Cut Matt's Throat: Back in school a long time ago, my friends felt I was too good at running tables of Cutthroat, so I invented “Cut Matt’s Throat”, a multi-rack version of Cutthroat that is exciting and at times, downright hilarious to play. A player who wins a game breaks the subsequent rack of balls but with a ball removed from their set.

If I’m Player A and eliminate the 6- through 15-balls to win the rack, we next rack 14 balls in the set, but keep my 1-ball off to begin. Now I have a handicap of four balls to my opponent’s five balls respectively. If I win another rack, we keep off the 1- and 2-balls, rack 13 balls, and as the lead player, my opponents need only clear my three balls to knock me out, then remove one of their set for the next rack and so on.

This game will thus take five to thirteen racks to play. If the above sounds like too many racks to enjoy, start with 12 or even 9 balls in the set. Also, Cut Matt's Throat works beautifully for just two players to enjoy if you make the 8-ball neutral, the last ball of both sets, or simply remove it from the first rack.

Rack Like a Freak: You guessed right if you realized there is no set way to can make perfect racks of 12 and 13 balls and so on with a typical triangle. Have fun and rack creatively--almost anything goes, including abstract shapes made from the balls. Players of all levels get a kick out of this unusual setup style, doing lines of balls and symmetrical and asymmetrical shapes and patterns.

Yak it Up: Allow for unlimited table talk, coaching and camaraderie throughout. If I’m three balls/three racks ahead of the others, they should gang up on me and try to take me out.

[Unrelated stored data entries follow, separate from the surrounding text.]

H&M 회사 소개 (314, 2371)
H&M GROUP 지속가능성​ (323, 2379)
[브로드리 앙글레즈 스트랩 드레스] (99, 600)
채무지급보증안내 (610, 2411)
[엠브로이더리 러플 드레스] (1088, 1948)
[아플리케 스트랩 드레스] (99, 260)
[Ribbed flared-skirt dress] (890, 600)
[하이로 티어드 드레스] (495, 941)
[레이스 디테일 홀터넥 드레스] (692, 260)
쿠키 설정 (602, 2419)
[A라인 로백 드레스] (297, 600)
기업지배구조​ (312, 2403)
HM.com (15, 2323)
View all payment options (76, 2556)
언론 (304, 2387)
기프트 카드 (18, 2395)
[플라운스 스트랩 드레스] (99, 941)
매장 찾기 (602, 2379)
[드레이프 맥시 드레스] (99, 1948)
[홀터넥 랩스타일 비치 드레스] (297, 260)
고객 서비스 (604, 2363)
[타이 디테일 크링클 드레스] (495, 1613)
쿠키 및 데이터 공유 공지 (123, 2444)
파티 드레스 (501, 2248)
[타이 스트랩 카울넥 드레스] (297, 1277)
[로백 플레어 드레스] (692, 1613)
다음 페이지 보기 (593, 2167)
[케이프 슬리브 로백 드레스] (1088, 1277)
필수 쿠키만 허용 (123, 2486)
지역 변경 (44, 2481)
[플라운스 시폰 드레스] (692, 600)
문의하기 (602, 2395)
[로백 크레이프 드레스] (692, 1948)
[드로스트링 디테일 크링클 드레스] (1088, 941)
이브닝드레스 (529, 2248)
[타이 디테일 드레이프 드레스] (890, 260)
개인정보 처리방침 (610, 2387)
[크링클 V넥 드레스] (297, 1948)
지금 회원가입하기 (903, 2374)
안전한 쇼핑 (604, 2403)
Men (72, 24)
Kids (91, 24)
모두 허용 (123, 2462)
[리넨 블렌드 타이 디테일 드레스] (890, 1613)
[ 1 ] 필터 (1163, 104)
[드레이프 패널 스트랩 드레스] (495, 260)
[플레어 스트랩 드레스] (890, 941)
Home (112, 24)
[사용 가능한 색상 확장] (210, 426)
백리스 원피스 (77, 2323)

But with fewer targets to shoot at and other balls in the way, it’s harder than you might think to target a player far ahead of the other two.

The Winning Hand

I ask for the middle balls as often as possible. Player B often holds a winning position simply by his set fooling the other players. They tend to forget that “mids” holds not only solids but two stripes and also the black 8-ball in their set. Player C tends to miss pocketing the 9- and 10-ball if they are rushing through their inning and the 8-ball is often neglected from both A and C per the old habit of avoiding pocketing it too early in the game of Eight Ball.